Required work
**A.** List, in order of appearance, each Scripture reference that the sermon on St. Michael and All Angels places in parentheses.
**B.** Proceed with the sermon on St. Michael and All Angels, starting after its last sentence.

Text passage
============

The Festival of St. Michael & All Angels – Pr. Faugstad sermon
Text: Revelation 12:7-12
In Christ Jesus, whose death and resurrection secured your righteousness and innocence before God, dear fellow redeemed:
The section just before today’s text describes “a woman clothed with the sun, with the moon under her feet, and on her head a crown of twelve stars” (Rev. 12:1). She was in labor, and a huge, red, seven-headed dragon stood before her ready to devour her newborn child. A baby boy was born, but before the dragon could snatch him, he “was caught up to God and to his throne” (v. 5). The woman escaped into the wilderness to a place God prepared for her.
This story, which reads like science fiction, is the central chapter in God’s plan of salvation. It is the fulfillment of the promise God delivered to “that ancient serpent” many years earlier in the Garden of Eden: “I will put enmity between you and the woman, and between your offspring and her offspring; he shall bruise your head, and you shall bruise his heel” (Gen. 3:15). The LORD told the devil that he would not prevail over all humanity. One would be born of a woman who would crush his head.
As the devil listened in on the angel Gabriel’s announcement to the virgin Mary, and then heard a multitude of angels herald the birth of the Christ-Child, he knew who his enemy was. He wasn’t about to take Jesus’ arrival lying down! He did all that he could to overcome Jesus and ruin His mission. He attempted to have Him destroyed by the hand of wicked King Herod who killed the baby boys of Bethlehem. He poisoned the minds of many against the gracious words Jesus spoke, and he even turned Jesus’ own dear disciples against Him.
But the incarnate Son of God was not defeated so easily. Jesus kept on the paths of righteousness. He obeyed His Father’s will. He stayed the course. He was willing to suffer the punishment for sinners. He was willing to die for their sins. “[F]or the joy that was set before him [he] endured the cross, despising the shame” (Heb. 12:2). And then He rose again from the dead. All the devil’s plots and plans had failed. Jesus had succeeded. His mission complete, the Father welcomed Him back to the courts of heaven to sit at His right hand.
The Father’s right hand is a position more than a local place. It is the position of all power and authority over all things. The devil doesn’t like the look of that. He thought he had humanity conquered long ago. How could it happen that a flesh and blood descendent of pitiful Adam and Eve would come to reign at God’s right hand? How could any Man rise higher than him, a magnificent, terrifying angel of the mighty God?
That’s what the devil is: an angel. He was a good angel in the beginning, perfect in every way. But he wanted to have more. He wanted to be like God. And he did not think God should favor man and woman like He did. Who were they compared to him? This bright angel-among-angels was not about to serve those inferior creatures of the earth below. So he rebelled against God and convinced a number of other angels to rebel with him.
From that point on, he established himself in opposition to God and did all he could to thwart God’s good plans. This started with his temptation of Adam and Eve, and we find another clear example in the Book of Job. Job was a faithful believer, who had been blessed by God with great riches and honor. The devil came before the LORD and argued that if God touched Job with trouble instead of blessing, Job would surely curse God to His face (Job 1:11, 2:5).

============

Provided data
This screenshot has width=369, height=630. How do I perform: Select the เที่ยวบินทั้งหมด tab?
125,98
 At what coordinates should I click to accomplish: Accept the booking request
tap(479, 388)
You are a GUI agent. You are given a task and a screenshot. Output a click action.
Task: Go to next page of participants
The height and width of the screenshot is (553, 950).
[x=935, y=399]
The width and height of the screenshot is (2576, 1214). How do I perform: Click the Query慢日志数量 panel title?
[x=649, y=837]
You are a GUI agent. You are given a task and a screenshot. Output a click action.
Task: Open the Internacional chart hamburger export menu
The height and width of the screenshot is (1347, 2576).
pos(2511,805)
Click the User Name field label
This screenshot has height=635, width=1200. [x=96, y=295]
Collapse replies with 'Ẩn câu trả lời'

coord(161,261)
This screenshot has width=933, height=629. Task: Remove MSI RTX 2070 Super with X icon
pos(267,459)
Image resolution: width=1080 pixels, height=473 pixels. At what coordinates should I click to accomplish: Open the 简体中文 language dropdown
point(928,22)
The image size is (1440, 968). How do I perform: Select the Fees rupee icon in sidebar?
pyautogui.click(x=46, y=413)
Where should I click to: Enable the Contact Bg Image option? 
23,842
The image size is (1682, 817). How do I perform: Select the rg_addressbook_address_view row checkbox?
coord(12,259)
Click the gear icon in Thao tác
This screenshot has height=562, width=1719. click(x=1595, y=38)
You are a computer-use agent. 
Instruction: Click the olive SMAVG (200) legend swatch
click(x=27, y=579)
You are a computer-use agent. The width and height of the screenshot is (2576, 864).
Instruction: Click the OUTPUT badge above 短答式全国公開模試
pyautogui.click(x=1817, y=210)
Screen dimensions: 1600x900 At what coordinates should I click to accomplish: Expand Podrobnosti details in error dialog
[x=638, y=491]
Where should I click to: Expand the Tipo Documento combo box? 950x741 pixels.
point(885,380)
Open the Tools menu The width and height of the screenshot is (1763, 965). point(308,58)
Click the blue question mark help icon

============

Answers per task
**A.**
1. Rev. 12:1
2. v. 5
3. Gen. 3:15
4. Heb. 12:2
5. Job 1:11, 2:5

**B.**
It is clear that at this time, God still allowed the devil to come before His throne in heaven and speak. There is another example of this recorded by Zechariah the prophet. Zechariah was shown “Joshua the high priest standing before the angel of the LORD, and Satan standing at his right hand to accuse him” (Zec. 3:1). But this does not happen anymore. The devil no longer plays the role of prosecuting attorney at the throne of God. His arguments against our sinfulness are no longer admitted.
Today’s account from Revelation tells us when and how Satan was booted from God’s heavenly courtroom. It happened when Jesus returned to heaven in victory after His death and resurrection. He ascended into heaven where all the saints and angels received Him with rejoicing (Rev. 5). The conquering King had returned! But one thing more had to be done. The dragon had to go.
Although it sounds like brute force is what got the devil and his angels cast out of heaven, the terrifying dragon was overcome by something else. He was overcome by “the blood of the Lamb.” How could a Lamb stand up to a powerful dragon? Well that gentle Lamb was the Son of God in the flesh. The only way to silence the devil’s accusations against sinners was for the Lamb to pay for those sins. Jesus offered Himself as the spotless sacrificial Lamb in each sinner’s place and shed His holy blood to blot out all sin.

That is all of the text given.